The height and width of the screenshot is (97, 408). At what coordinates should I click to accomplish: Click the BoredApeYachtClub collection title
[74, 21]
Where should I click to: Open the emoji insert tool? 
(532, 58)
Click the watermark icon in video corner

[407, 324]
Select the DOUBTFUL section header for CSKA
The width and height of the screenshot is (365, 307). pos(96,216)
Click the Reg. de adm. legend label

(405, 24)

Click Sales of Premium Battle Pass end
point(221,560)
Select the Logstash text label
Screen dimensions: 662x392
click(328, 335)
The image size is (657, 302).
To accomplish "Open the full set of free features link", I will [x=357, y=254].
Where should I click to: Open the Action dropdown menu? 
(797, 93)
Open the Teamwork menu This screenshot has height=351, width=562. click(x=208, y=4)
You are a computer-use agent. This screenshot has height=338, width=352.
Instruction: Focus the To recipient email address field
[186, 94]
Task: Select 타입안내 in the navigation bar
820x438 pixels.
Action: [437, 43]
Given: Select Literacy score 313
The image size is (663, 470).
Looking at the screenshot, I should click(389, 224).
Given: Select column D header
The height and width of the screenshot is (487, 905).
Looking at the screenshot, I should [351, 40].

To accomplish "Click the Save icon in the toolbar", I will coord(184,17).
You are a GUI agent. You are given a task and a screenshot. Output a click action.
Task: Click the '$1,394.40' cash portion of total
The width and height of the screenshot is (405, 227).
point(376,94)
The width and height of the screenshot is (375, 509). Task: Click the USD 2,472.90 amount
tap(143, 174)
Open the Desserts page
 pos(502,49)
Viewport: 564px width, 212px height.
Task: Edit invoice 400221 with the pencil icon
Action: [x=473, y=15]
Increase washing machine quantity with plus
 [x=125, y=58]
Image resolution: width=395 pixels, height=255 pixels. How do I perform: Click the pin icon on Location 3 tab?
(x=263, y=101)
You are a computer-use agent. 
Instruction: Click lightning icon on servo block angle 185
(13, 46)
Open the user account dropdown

ASSIGNED TASK:
Each line of the material that has the word "computer" belongs in the answer.

FINISHED TASK:
You are a computer-use agent. This screenshot has height=338, width=352.
You are a computer-use agent. 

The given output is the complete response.